Il mondo delle telecamere termiche è un altro particolarmente interessato dal tema CoViD19. Da anni vengono vendute termocamere che, a parità di principio tecnologico, sono capaci di aggredire uno specifico mercato di riferimento: dalla temperatura anomala di un macchinario fino alla rilevazione tempestiva di un incendio, passando per l’individuazione di persone in uno scenario poco illuminato o in generale sfavorevole per la videosorveglianza tradizionale. Le migliori telecamere termiche in commercio hanno, fino a febbraio, fornito una risoluzione ed un’accuratezza assolutamente soddisfacenti per il mercato di riferimento. Con il CoViD19 è però nato un nuovo mercato: la misurazione termometrica corporea non invasiva a distanza; mercato che al momento, da un punto di vista tecnologico, solo (o quasi) le termocamere possono aggredire. Così piccoli e grandi produttori hanno impiegato neanche un mese di attività R&D per produrre sensori che, invece di rilevare temperature con range di centinaia di gradi (tipico delle applicazioni tradizionali), si focalizzano tra i 30 ed i 45 gradi centigradi. L’errore medio nella misurazione, che nel primo caso si assestava su 2-5°C (ed era accettabile) è stato ridotto di un ordine di grandezza.
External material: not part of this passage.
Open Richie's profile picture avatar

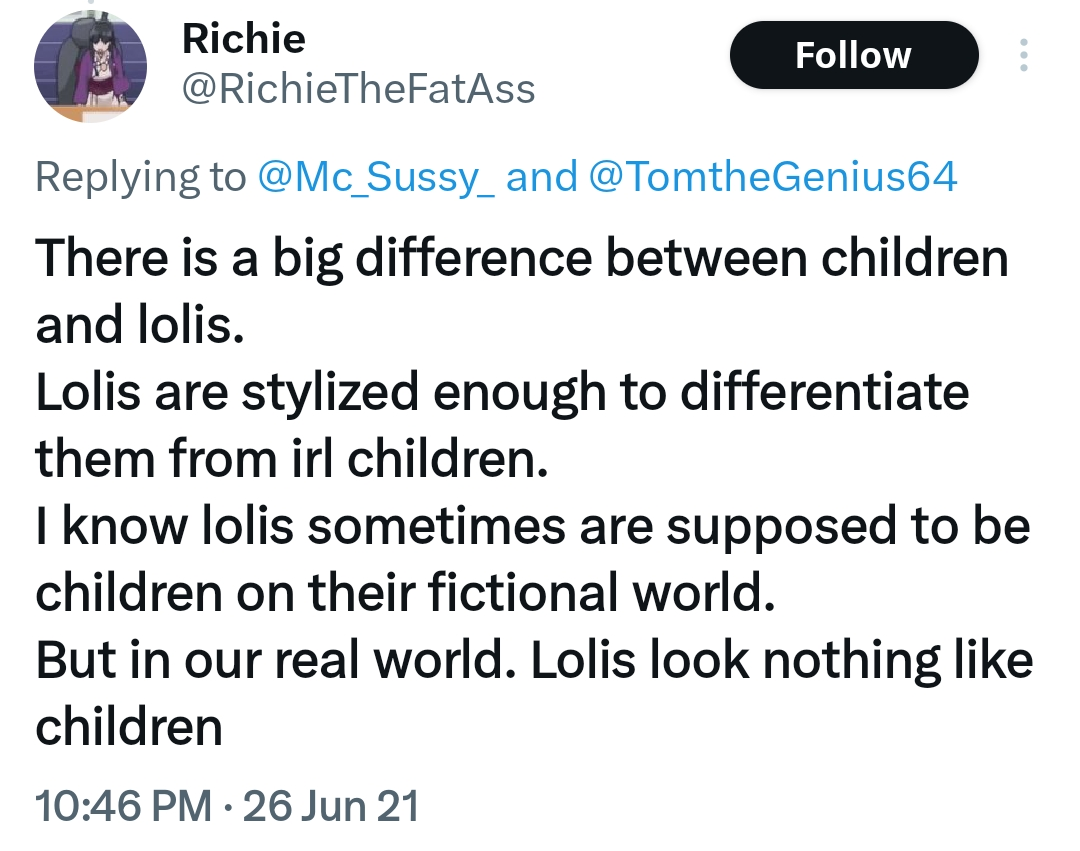click(x=90, y=66)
Così sono nate le termocamere per misurare la febbre, con un errore di 0.3°C in condizioni ottimali: l’offerta ha impiegato soltanto due mesi per prevedere la domanda (in molti, ancora a fine marzo erano scettici che simili strumenti sarebbero stati necessari) e soddisfarla.

Per quanto questi siano solo esempi in un contesto ben più vasto, appare già evidente come i potenziali futuri scenari applicativi delle nuove “tecnologie CoViD19” coinvolgano praticamente per intero la nostra quotidianità. Che si tratti di misure di prevenzione o di contrasto, tali nuove tecnologie possono ambire di diritto a praticamente qualsiasi scenario applicativo, dalle grandi infrastrutture per la mobilità (porti, aeroporti, ferrovie) alle sedi istituzionali ed aziendali, fino ai cantieri o le fabbriche, oltre che i centri commerciali, la grande ristorazione, etc.

Le conseguenze di una tale (potenziale) estensione applicativa sono ben note ai produttori e si traducono in un market-share importante per quanto, al momento, difficile da quantificare. Solo per il mercato delle termocamere per misurazione della temperatura corporea, pur nell’aleatorietà di eventuali obblighi di legge, si stimano decine di milioni di euro di market-share solo in Italia. Cifra destinata ad aumentare a livello esponenziale nel caso in cui arrivassero indicazioni atte a sollecitare l’adozione delle nuove tecnologie nell’ottica di una (probabile?) nuova fase di contagio.

Quanto espresso traccia un filo conduttore comune che, a sua volta, si porta dietro una previsione tutta da verificare ma comunque verosimile: i solution-provider si stanno preparando ad un futuro che sarà segnato da una quotidianità diversa da come la conoscevamo prima del lock-down. Un futuro in cui l’emergenza in corso avrà la valenza del “giro di boa” nella consapevolezza che in un mondo inevitabilmente connesso, in cui proprio la socialità può risultare fattore di rischio, le contromisure non possono che essere capillari. Capillarità che, visti i numeri in gioco, può solo e soltanto essere portata avanti con sistemi reattivi, automatici e non invasivi. Ciò che è certo è che il mondo dell’offerta a questa nuova domanda si sta già organizzando.